• _Trecho selecionado_
Se a guerra pára e o Irã ainda está de pé, provando que conseguiu se manter, e ainda por cima sair do acordo nuclear, isso é uma sentença de morte para Israel – e não porque o Irã irá necessariamente atacar Israel, mas isso gera uma insustentabilidade interna para Israel.
Ninguém vai querer morar mais em Israel. Já tem muita gente saindo. E mesmo que parasse hoje, Israel está em má situação nesse sentido, de sustentabilidade do próprio projeto.
A figura de Reza Pahlavi, filho do Xá e radicado nos EUA, voltou aos meios de comunicação ocidentais durante os ataques isralenses , inclusive sendo apresentado como “príncipe herdeiro” do Irã. A figura representa uma oposição realmente existente no Irã, com força social?
Vejo que no Irã há, em primeiro lugar, uma oposição de poderia ser entendida como de “dentro” do regime, ou seja, que quer que o regime se abra, seja liberalizado, se aproxime do Ocidente. Há um documentário que se chamava “Onda verde”, sobre as revoltas de 2009 no Irã por causa da eleição do Mahmoud Ahmadinejad [ex-presidente do Irã]. Havia dois candidatos oposicionistas, e um deles era religioso. Ele estava na rua, com milhares de pessoas no comício, com bandeiras verdes, e ele dizia que a cor da revolução era verde porque essa é a cor do Islã. Ou seja, essa é uma oposição que não questiona o regime da república islâmica. Essa oposição existe.
Há também uma base muito conservadora e pró-regime que critica muitíssimo o [atual presidente] Masoud Pezeskhiam, por querer tirar o lenço [a obrigatoriedade de uso do hijab]. Há, ainda, a oposição mais feroz do Mojahedin-e-Khalq, grupo que faz atentados e operações de sabotagem internas. E há ainda uma oposição elitista, da parcela de iranianos que tem casa em Paris, em Londres, em Genebra, que tem muito dinheiro, que era daquela classe alta iraniana.

• _Dados fornecidos_
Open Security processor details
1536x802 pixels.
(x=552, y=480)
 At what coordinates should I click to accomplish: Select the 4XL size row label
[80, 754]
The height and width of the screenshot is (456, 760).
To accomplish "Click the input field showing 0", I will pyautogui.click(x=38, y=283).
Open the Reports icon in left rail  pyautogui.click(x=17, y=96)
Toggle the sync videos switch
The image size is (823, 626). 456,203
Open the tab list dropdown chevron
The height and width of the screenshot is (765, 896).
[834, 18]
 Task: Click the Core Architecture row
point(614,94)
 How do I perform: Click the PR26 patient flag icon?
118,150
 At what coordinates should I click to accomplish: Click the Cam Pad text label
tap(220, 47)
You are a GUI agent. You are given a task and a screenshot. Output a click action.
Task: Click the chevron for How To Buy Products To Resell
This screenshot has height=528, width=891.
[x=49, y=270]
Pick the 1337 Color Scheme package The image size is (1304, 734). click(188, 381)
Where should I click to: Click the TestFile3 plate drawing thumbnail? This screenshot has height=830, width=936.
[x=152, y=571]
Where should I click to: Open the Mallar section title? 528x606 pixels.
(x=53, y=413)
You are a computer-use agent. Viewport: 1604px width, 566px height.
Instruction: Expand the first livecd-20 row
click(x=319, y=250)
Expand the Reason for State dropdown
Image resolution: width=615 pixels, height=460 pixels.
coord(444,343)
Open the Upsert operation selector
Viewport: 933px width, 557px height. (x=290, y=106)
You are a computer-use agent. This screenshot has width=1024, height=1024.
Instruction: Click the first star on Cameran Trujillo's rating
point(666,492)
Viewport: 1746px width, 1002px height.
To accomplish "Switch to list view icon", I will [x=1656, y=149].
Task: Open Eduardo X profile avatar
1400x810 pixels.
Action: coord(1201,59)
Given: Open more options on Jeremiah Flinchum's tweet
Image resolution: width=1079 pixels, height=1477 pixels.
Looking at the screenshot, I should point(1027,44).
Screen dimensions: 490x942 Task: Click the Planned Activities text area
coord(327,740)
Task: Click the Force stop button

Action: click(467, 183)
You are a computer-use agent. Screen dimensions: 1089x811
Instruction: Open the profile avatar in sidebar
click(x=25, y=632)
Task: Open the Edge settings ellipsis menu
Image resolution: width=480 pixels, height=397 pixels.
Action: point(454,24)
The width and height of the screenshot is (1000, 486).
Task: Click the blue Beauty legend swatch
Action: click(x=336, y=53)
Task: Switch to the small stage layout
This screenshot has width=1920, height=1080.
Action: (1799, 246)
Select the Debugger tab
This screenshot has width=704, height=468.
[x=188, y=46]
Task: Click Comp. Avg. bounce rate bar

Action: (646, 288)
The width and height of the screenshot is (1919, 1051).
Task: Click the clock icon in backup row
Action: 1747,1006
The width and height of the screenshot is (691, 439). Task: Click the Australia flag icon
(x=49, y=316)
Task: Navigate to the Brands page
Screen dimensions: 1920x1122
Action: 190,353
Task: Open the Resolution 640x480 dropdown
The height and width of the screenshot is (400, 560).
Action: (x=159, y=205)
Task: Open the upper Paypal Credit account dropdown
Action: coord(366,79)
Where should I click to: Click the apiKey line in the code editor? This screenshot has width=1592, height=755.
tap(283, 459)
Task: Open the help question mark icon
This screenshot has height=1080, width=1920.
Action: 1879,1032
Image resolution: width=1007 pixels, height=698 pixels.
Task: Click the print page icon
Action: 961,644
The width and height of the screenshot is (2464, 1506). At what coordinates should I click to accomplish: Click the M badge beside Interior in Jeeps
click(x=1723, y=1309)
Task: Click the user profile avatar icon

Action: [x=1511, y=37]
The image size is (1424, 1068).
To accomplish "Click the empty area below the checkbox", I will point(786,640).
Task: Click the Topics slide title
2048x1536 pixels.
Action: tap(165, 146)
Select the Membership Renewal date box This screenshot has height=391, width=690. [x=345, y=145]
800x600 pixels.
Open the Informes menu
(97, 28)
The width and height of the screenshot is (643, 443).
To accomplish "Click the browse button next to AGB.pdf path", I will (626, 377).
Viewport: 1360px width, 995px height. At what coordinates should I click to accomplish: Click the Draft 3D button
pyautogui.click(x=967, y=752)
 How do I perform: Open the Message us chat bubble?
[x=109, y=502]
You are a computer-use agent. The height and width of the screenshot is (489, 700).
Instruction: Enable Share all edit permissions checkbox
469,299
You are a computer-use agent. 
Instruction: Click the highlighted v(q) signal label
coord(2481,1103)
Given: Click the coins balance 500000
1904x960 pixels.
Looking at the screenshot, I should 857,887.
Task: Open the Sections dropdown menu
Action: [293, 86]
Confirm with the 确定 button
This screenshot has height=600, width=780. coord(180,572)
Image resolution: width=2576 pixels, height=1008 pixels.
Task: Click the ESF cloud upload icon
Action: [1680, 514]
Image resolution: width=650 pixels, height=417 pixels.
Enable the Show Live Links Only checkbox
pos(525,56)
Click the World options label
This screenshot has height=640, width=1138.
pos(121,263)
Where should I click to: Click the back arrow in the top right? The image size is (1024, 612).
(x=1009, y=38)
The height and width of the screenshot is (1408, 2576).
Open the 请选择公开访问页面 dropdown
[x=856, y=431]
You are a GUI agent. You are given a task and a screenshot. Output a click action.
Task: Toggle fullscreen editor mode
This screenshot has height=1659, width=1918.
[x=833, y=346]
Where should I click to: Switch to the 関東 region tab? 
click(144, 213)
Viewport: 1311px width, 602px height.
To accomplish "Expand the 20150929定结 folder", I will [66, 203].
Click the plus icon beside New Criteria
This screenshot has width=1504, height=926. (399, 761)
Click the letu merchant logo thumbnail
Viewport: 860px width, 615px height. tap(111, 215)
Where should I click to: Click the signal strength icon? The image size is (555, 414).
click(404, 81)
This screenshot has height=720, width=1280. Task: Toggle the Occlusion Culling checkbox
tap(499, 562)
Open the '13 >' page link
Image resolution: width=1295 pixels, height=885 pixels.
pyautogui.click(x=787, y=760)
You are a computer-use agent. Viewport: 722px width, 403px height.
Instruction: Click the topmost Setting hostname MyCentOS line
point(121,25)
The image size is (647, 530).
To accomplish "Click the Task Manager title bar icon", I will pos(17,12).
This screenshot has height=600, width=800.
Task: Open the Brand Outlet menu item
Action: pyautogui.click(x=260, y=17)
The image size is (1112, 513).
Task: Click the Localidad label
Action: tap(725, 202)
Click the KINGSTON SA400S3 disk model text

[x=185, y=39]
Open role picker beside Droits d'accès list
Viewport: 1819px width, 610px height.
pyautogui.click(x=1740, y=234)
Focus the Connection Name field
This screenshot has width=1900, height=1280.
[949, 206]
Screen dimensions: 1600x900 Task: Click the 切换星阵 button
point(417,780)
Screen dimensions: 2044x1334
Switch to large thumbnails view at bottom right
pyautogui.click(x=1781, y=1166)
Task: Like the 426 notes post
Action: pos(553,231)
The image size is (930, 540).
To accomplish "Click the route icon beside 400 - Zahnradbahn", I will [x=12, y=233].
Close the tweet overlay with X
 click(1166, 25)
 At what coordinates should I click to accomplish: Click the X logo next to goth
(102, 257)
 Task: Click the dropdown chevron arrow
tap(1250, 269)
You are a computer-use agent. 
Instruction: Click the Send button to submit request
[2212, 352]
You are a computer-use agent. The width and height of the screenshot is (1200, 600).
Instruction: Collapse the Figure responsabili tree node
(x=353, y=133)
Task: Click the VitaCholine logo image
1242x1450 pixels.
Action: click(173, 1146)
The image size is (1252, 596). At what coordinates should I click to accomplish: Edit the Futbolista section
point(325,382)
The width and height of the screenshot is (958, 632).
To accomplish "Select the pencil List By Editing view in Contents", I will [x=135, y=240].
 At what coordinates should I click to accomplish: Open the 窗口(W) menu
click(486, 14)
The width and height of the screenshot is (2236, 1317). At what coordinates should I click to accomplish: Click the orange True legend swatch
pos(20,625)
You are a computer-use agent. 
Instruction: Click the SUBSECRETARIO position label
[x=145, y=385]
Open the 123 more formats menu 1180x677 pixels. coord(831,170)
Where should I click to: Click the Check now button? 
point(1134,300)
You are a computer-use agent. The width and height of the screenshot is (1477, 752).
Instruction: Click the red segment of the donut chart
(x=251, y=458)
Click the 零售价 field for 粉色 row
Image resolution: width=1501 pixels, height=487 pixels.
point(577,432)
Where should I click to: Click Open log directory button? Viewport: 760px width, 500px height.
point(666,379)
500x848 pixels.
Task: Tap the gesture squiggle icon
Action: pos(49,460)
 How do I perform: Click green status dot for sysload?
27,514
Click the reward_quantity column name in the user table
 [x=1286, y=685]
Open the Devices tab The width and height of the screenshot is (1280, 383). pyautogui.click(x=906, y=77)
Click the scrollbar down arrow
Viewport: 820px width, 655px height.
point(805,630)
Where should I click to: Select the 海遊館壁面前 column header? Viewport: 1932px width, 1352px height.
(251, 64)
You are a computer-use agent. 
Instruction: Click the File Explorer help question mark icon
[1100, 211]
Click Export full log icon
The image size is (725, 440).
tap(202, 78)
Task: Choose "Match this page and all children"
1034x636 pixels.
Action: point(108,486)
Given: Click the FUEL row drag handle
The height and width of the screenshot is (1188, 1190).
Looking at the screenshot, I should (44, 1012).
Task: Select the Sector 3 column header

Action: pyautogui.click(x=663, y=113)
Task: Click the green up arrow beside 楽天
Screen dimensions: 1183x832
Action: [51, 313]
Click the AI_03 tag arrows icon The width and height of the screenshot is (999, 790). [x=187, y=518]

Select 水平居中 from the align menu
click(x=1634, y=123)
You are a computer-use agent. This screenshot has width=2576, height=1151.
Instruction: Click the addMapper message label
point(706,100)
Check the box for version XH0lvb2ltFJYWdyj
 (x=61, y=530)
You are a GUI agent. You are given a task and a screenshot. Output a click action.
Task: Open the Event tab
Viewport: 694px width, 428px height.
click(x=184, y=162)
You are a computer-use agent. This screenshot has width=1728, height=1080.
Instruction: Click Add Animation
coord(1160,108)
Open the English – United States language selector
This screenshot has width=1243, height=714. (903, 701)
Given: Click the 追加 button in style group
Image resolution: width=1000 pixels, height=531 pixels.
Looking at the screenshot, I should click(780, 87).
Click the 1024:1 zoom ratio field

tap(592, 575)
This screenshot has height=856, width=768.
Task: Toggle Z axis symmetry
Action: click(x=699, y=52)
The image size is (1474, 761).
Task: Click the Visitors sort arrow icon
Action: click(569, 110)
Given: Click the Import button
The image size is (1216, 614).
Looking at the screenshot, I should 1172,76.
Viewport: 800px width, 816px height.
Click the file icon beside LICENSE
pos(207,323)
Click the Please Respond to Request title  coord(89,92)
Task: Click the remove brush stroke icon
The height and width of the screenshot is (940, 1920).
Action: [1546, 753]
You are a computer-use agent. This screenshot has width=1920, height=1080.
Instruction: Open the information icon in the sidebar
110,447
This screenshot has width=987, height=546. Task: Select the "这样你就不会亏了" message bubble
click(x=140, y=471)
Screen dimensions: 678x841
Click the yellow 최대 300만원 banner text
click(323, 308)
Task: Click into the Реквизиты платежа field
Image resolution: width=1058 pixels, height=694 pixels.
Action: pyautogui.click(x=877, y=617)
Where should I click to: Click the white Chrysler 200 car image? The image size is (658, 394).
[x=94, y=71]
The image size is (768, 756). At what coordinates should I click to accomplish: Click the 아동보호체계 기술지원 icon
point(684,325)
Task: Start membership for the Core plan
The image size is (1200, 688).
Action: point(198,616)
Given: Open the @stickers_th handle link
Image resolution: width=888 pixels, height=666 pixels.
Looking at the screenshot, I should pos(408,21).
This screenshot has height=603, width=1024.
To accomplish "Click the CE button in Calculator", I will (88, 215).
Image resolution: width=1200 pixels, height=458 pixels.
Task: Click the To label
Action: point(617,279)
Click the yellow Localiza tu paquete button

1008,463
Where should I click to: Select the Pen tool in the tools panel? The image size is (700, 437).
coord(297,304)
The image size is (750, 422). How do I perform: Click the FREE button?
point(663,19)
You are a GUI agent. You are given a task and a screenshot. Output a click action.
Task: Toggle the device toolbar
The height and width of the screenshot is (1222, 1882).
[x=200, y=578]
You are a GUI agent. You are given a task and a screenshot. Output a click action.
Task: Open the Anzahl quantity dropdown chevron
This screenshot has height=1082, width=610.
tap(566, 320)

• _Seu objetivo_
Continue o trecho selecionado sobre a guerra e a oposição no Irã a partir da última frase que aparece nele.

• _Resposta escrita_
Tive uma resposta interessante quando perguntei para um funcionário do governo, que poderia ser mais alinhado ao regime, sobre a oposição. Ele me relatou os problemas econômicos que ele vivia e que o país tem, o sofrimento por causa do câmbio, pela inflação, o preço das coisas.
Falou também do que compensa isso, que são subsídios governamentais. E ele ia me dizer que o cenário era de metade contra [o governo] e metade a favor, mas se corrigiu. Disse “20% é contra, e 20% a favor. Os outros 60% querem viver, como em qualquer lugar”. Entre os 20% que são a favor, não podem ver o Xá nem pintado. E os 20% contra, não são necessariamente pela restituição da monarquia, pelo contrário.
Pahlavi fala com exilados como ele, ou um grupo muito restrito. É apresentado como príncipe herdeiro como uma romantização do Ocidente, mas não vejo que tenha força.